Reconocernos como parte de una totalidad que abarca montañas, peces, personas, espíritus y bosques nos permite reconocer que la destrucción guiada por el modo de vida capitalista es un ataque directo contra nosotros mismos. Y lo que es más importante, una reconexión espiritual con la naturaleza no humana nos permite relativizar todas las mezquindades de la vida cotidiana y reconocer cómo nuestras energías podrían reorientarse muy fácilmente hacia el cuidado y la regeneración de las redes de vida afectadas por la eterna e insaciable búsqueda del beneficio y el crecimiento económico. 

Fotografía de Marcelo Mudou

Por suerte, al haber estado expuesta a diferentes cosmologías amerindias durante mi educación, como las de los pueblos tukano, yanomami y xerente, entre otras muchas tradiciones ancestrales desprovistas de dualismos entre sociedad y naturaleza, sé que no hay nada nuevo en esta perspectiva. También sé que un sistema socioeconómico alimentado por la destrucción y el saqueo está lejos de ser inherente a una supuesta naturaleza humana. 

Por el contrario, las culturas ancestrales de todo el mundo se han regido y siguen rigiéndose por regímenes sociales, culturales y espirituales arraigados en una profunda noción de coexistencia con la naturaleza no humana. No es de extrañar que la inmensa mayoría de la biodiversidad que sigue resistiendo al apetito insaciable de las grandes empresas se encuentre en territorios indígenas, que también sufren el ataque continuo de las fuerzas del "progreso". 

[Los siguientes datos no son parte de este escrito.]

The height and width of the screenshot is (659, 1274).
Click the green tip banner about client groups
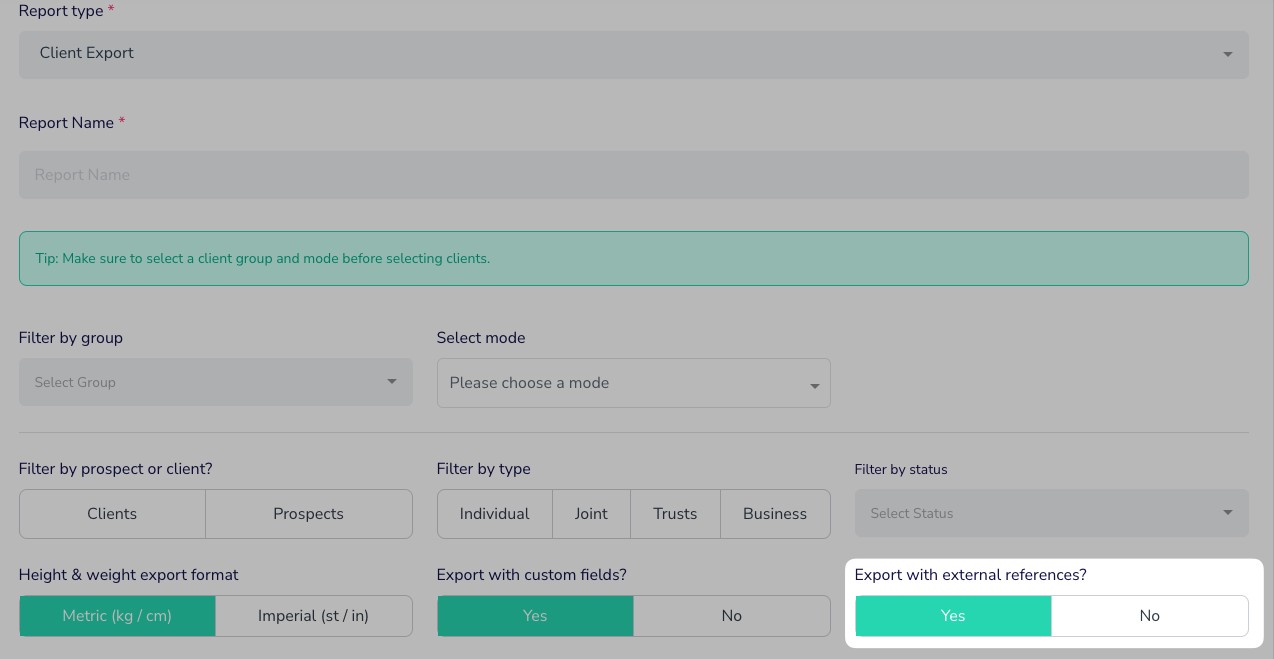coord(633,258)
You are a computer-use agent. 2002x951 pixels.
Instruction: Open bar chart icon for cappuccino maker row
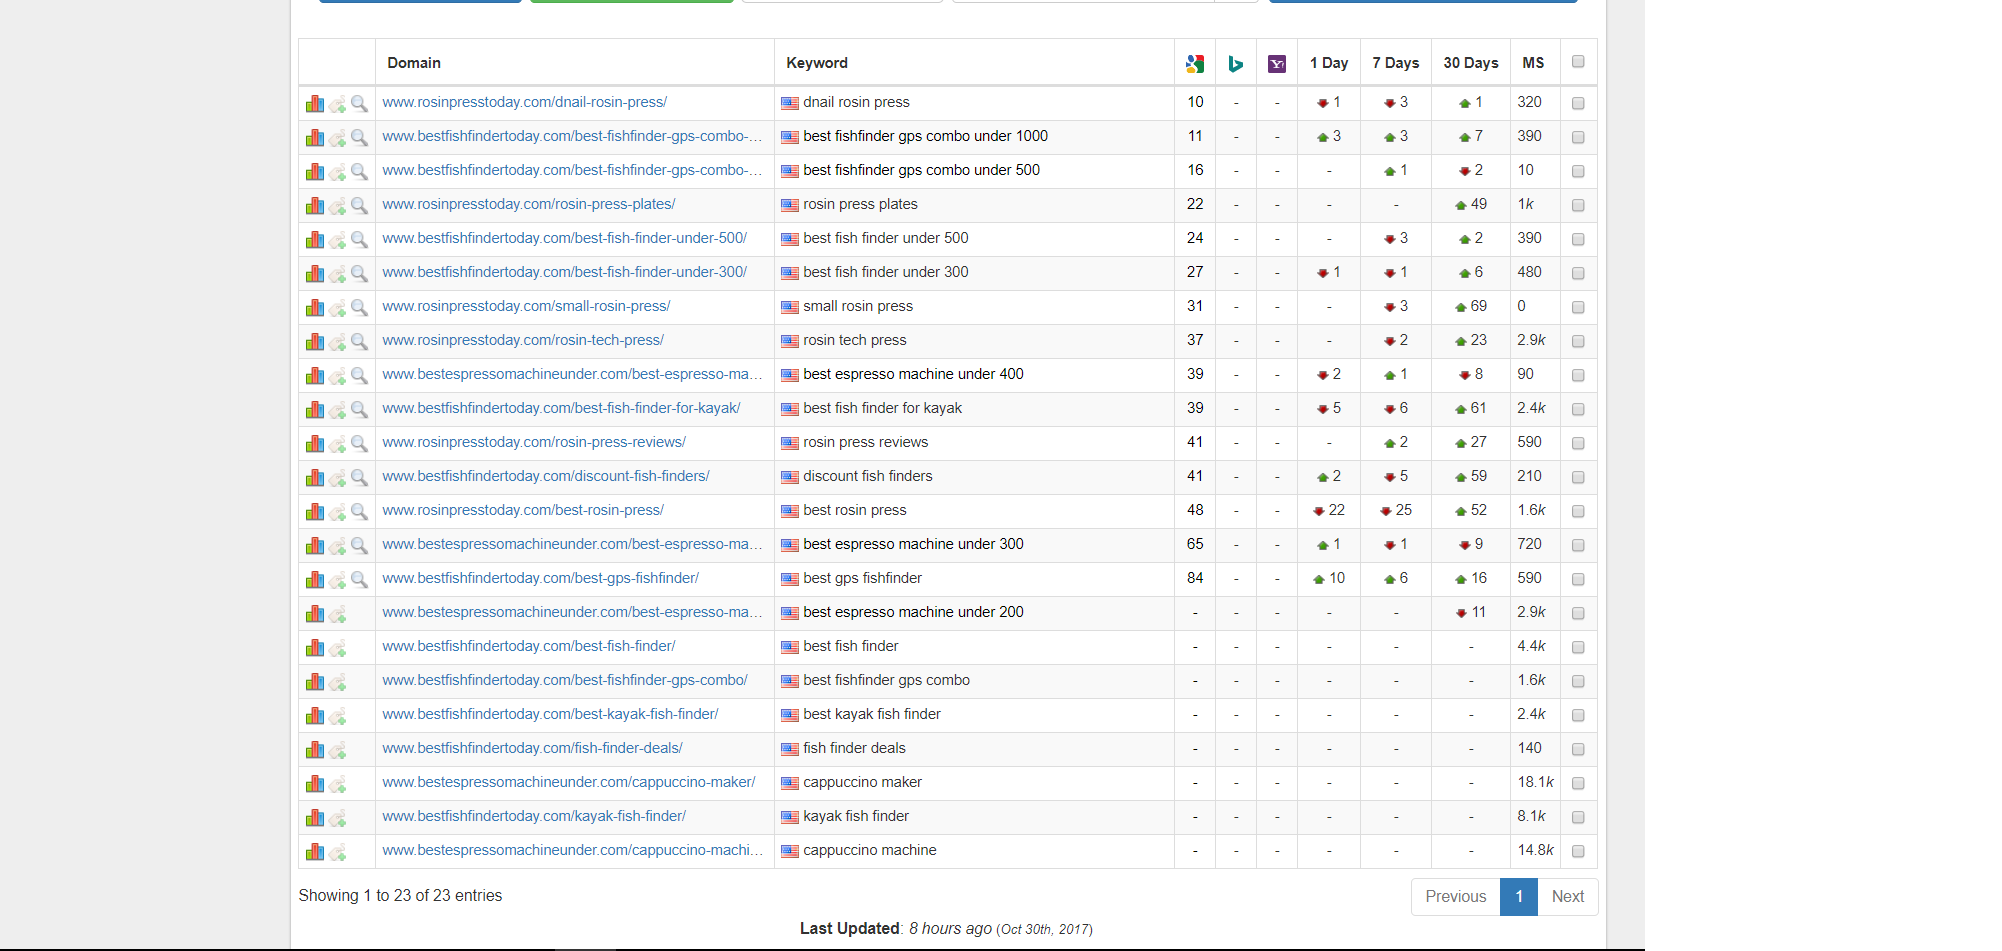coord(315,783)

Es importante que quede claro: no creo que las complejas conexiones espirituales que permiten a los distintos pueblos indígenas ver la humanidad y la naturaleza como un continuo sean fácilmente digeribles para la mentalidad de quienes siempre han vivido sus vidas en una relación rota con el mundo no humano. Tampoco creo que sea apropiado que los no indígenas que están desconectados de las muchas luchas de los pueblos indígenas se apropien de espiritualidades que no corresponden a sus culturas. 

Lo que sí creo es que muchas de las respuestas tanto a la monstruosa crisis climática y de biodiversidad, como a la sensación de alienación y falta de sentido que impregna la existencia bajo el capitalismo, residen en cultivar los vínculos espirituales con la naturaleza no humana. Inspirándonos en el conocimiento tradicional, podemos ver la naturaleza como un flujo continuo de transformación, que incluso ante las circunstancias más inverosímiles, se las arregla para encontrar la manera de alimentar la vida. Podemos sentirnos movidos a pensar que formamos parte de un poder divino que nos permite vivir nuestras vidas, que son tan complicadas pero tienen el potencial de ser tan gloriosas. 

Pensar en la Tierra como una diosa polimorfa, una fuerza vital que todo lo abarca, puede permitirnos recordar que el estrés es un arrebato momentáneo y minúsculo comparado con la grandeza y el terror de la rueda eterna del nacimiento y la decadencia. ¿Cómo puede excusarse la existencia de un sistema socioeconómico que existe desde hace apenas siglos si destruye el planeta que nos bendice con sus aguas, su fertilidad y su belleza?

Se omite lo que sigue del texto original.